(Entries on where items appear)
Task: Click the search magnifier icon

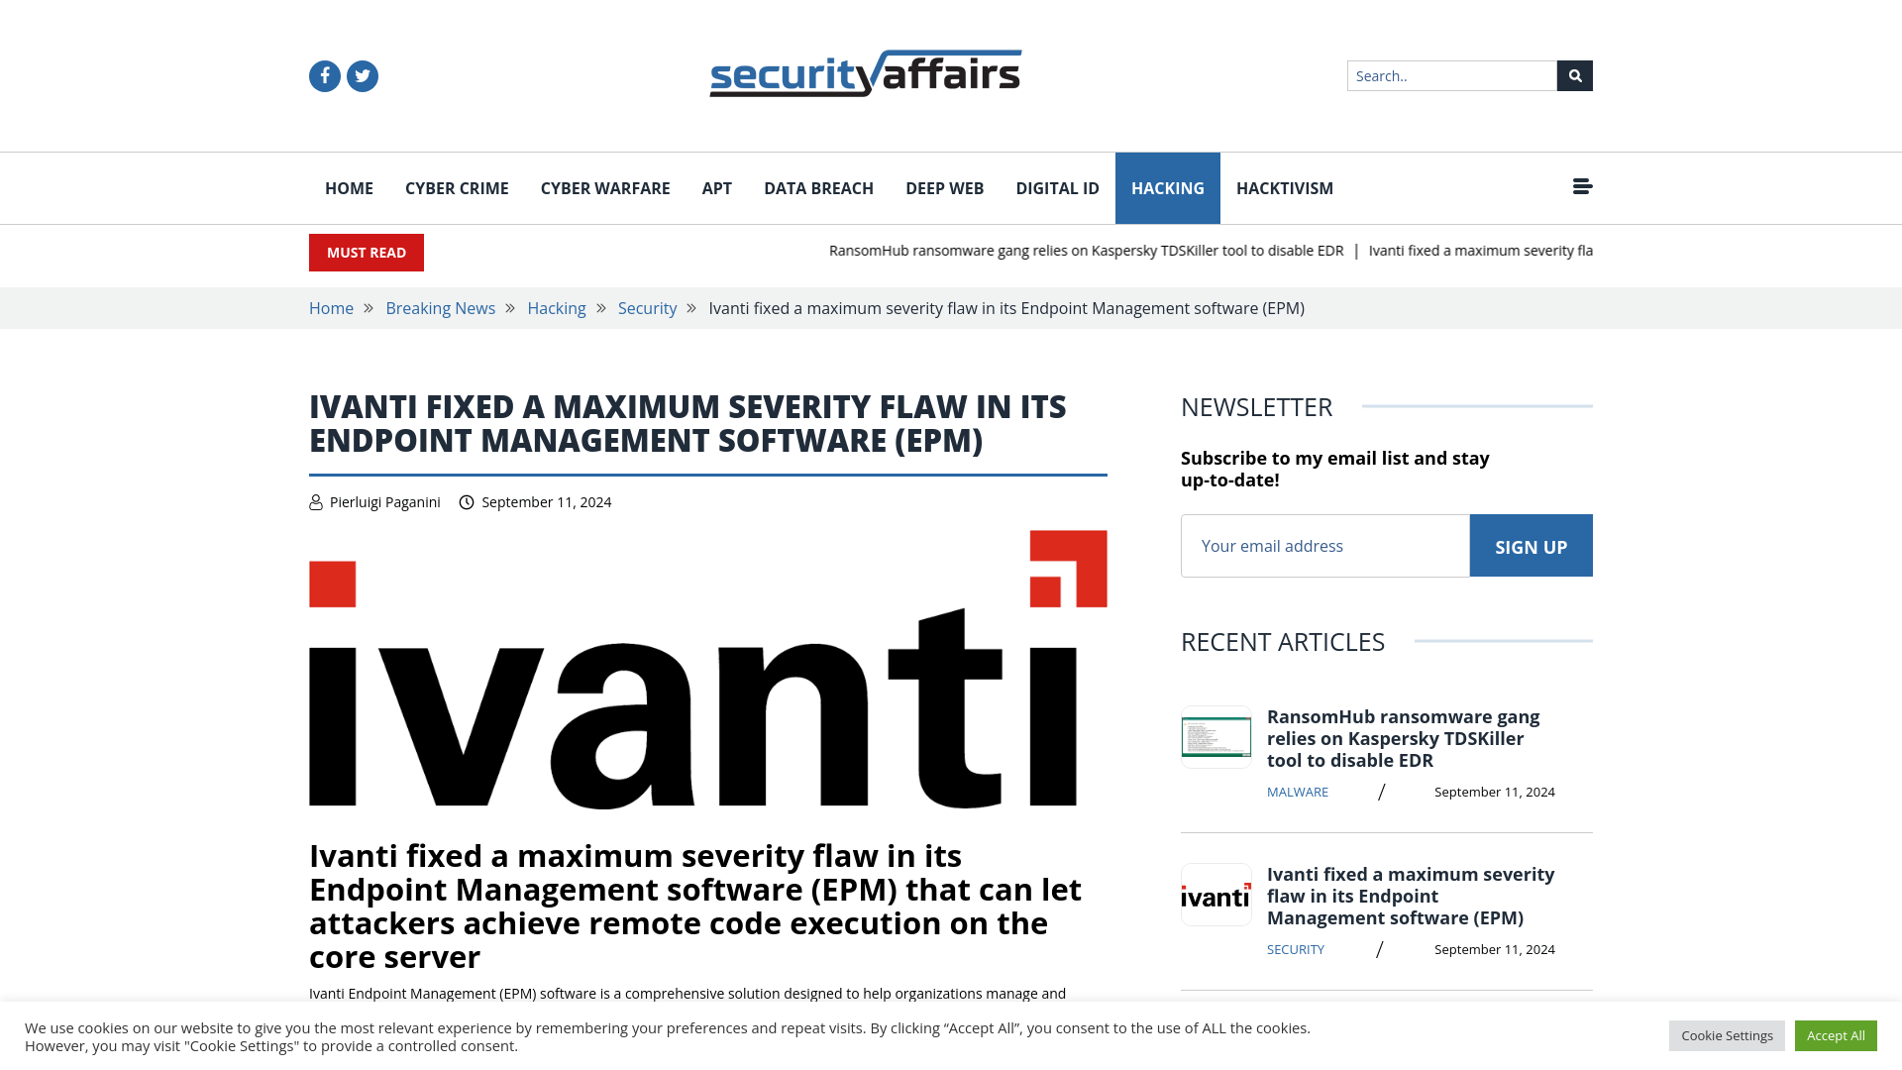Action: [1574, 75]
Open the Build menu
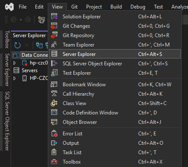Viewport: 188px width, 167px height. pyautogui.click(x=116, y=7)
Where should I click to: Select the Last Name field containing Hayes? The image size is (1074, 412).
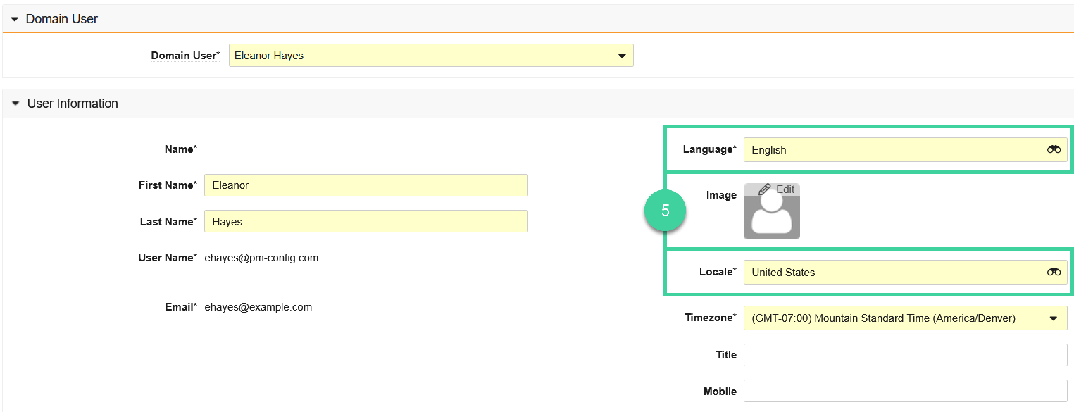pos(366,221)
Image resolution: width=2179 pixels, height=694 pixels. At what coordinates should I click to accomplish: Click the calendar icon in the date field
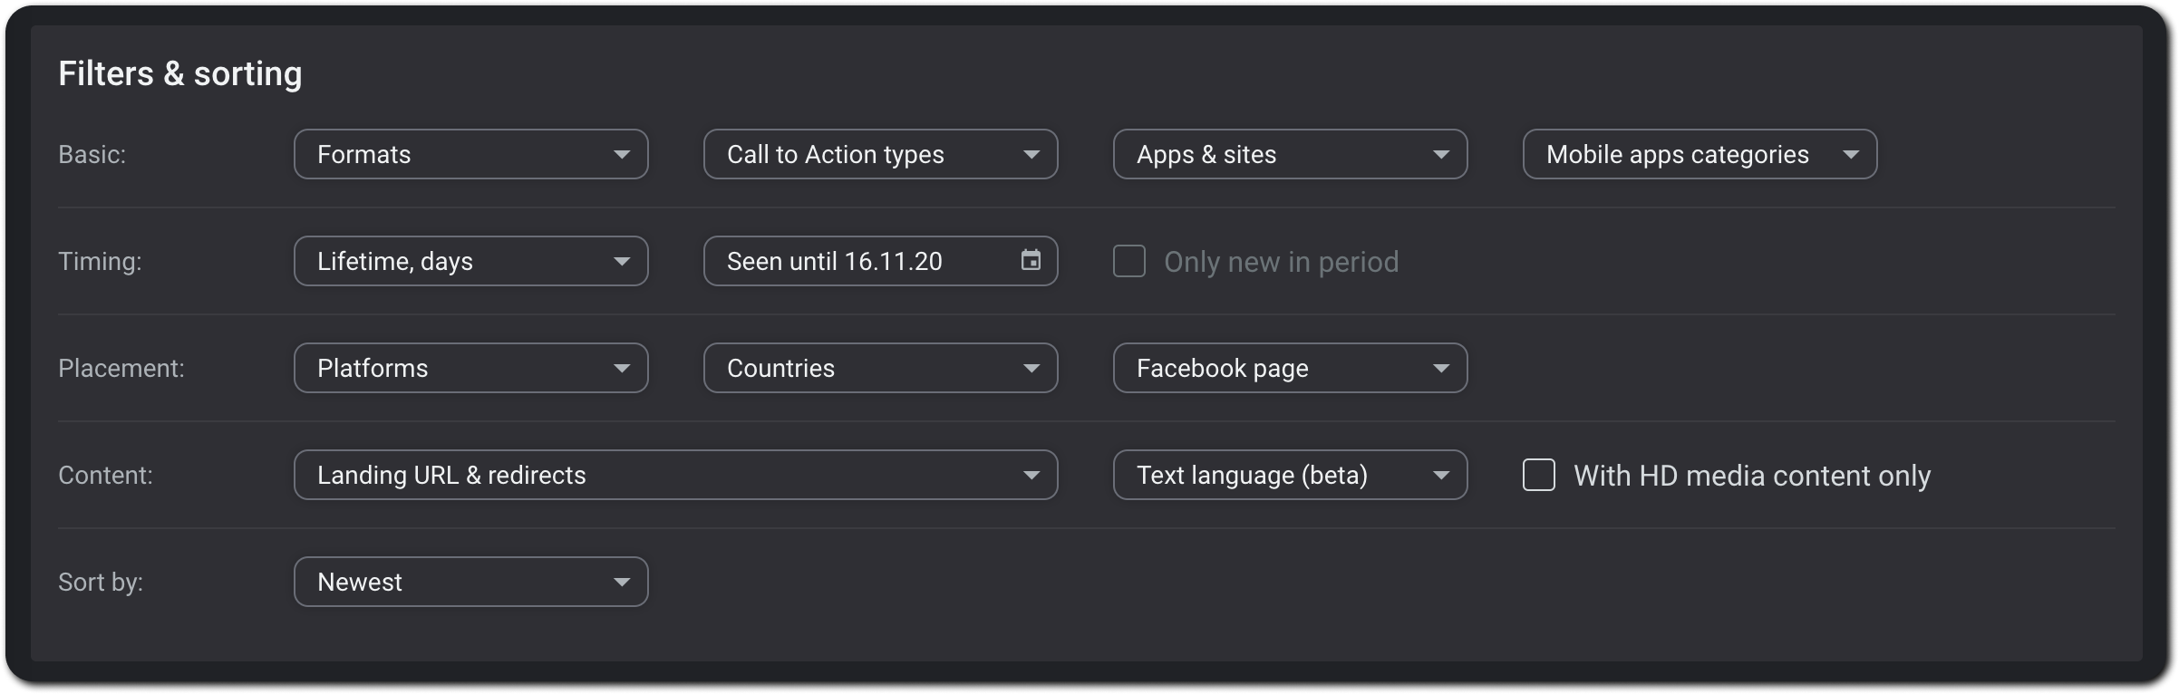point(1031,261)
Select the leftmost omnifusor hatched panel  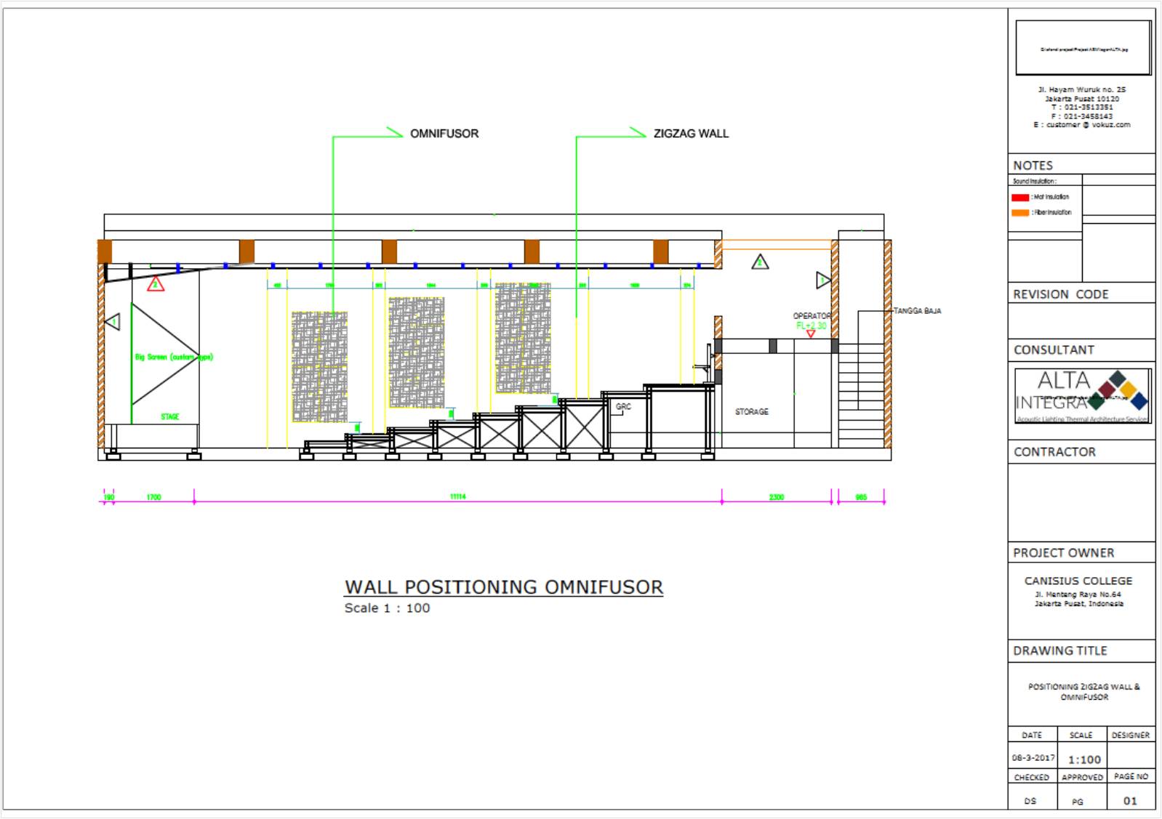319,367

*Exercise objective*.
Count the lines of the items above that contain the string "icon", matching case exactly. Give only the number.

*Output of the task*.
2